It's hard to imagine Israeli Prime Minister Yitzhak Shamir in white tie and tails, but the man has adopted the basic technique of a stage magician: divert the audience's attention. Thus, while the world focused on the Persian Gulf war and admired Israel's restraint, Shamir welcomed into his governing coalition a political party whose platform calls for the expulsion of all Arabs from the West Bank. If this is magic, it's of the blackest kind.

The Moledet Party gives Shamir's Likud bloc a firm 66 votes in the 120-seat parliament. But it also gives us a way of measuring the character of the Likud bloc, not to mention Shamir himself. Despite some well-publicized second thoughts -- and reportedly with several key ministers voting no -- the governing Israeli coalition now includes a political party that many Israelis consider downright racist.

"Racist" may be an unfair term. As best I can determine, the Moledet's founder, retired Gen. Rehavin Zeevi, does not argue that Arabs are racially inferior to Jews -- merely that the two cannot coexist within the same state. Nevertheless, Zeevi (ironically called Gandhi, because he's as thin as the late Indian pacifist) is an extremist who has been invited into the very center of the Israeli political establishment. He has become a member of the so-called security cabinet, a kind of Israeli national security council.

The consequences are entirely predictable. A man who is anathema to all but a few Israelis (Moledet polled about 2 percent of the vote in the last elections) will be able to assert himself as a government spokesman. Although no admirer of the media, he is nevertheless adept at using it. Get used to that gaunt face: Zeevi will increasingly be seen on the tube.

Whatever Shamir's reasons for inviting Moledet into his governing coalition, he has done so smoothly. Israelis themselves are ill-disposed at the moment to make much of a fuss about the appointment. The country is in an odd state of half-war. With Shamir in effect saying, "Look, look at the enemy," he slipped Zeevi out of his sleeve -- not a pigeon, but a hawk.

What has worked in blunting Israeli outrage has worked also for American Jews. From them has come not a peep of criticism. Likewise distracted by the war and not inclined to be critical of Israel when it is being attacked by Iraq, the American Jewish community has apparently decided to hold its fire. But when it chooses to make its views known, it might well be too late.

It could be Moledet was asked to join the ruling coalition solely for domestic political reasons. By broadening his coalition to 66 out of the parliament's 120 seats, Shamir leaves himself less beholden to the small religious parties that can bolt at any minute. Also, he co-opts Moledet itself and acknowledges the growing sentiment in Israel to deal drastically with the Palestinians.

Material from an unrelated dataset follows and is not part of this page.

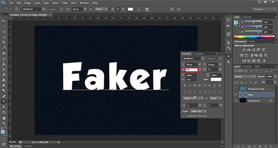
Task: Show the Background copy layer
Action: pos(236,89)
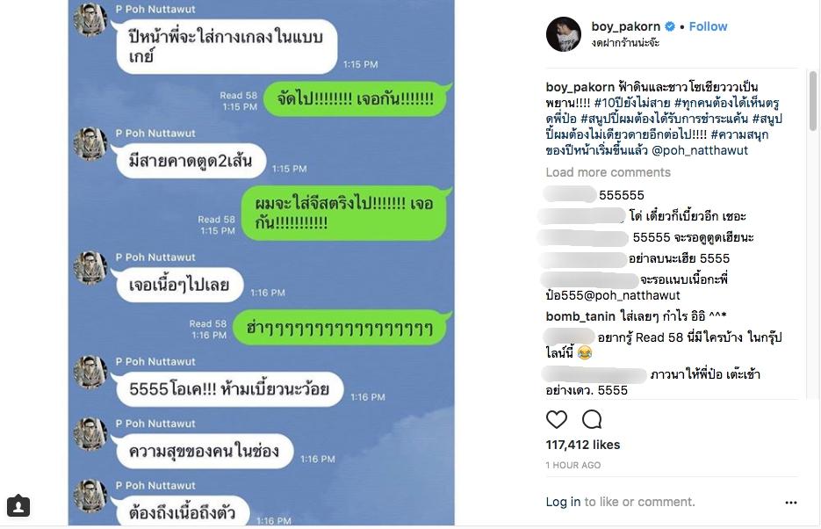Open boy_pakorn's profile picture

But whatever Shamir's domestic reasons, he must recognize that the appointment of Zeevi sends a clear message to both the Arab world and the United States: Jerusalem remains as implacably opposed to trading land (the West Bank and Gaza Strip) for peace as ever. If anything, the war seems to have solidified that sentiment. The inner cabinet now has a man who not only wants to retain the West Bank but wants it free of Arabs. Never mind that he asks for a voluntary Palestinian exodus. Make things tough enough on people, and they will almost certainly volunteer to leave.

More and more, Israel is reaping the consequences of its occupation of the West Bank and its repression of 750,000 Palestinians. Little by little, that occupation is forcing Israel to adopt measures that few envisioned when the Jewish state was created. Modeled after European parliamentary democracies, animated by humanistic Judaism and acquainted with oppression almost beyond description, Israel has nevertheless resorted to methods that seem to contradict the very ethic of the state. Just recently, for instance, the government arrested a prominent Palestinian leader, Sari Nusseibeh, on charges of spying for Iraq -- and sentenced him without trial. It's hard not to conclude that Nusseibeh was merely being silenced.

Now Israel has welcomed into the government a man who even Likud hard-liners find objectionable. The same sort of action -- the inclusion of a neo-Nazi in the German government, for instance -- would have produced a din of objection. But Yitzhak Shamir knew that the world was looking toward the Gulf and that a beholden American government (not to mention American Jewish leaders) would say nothing. It turns out that the first victim of war is not truth. It's principle.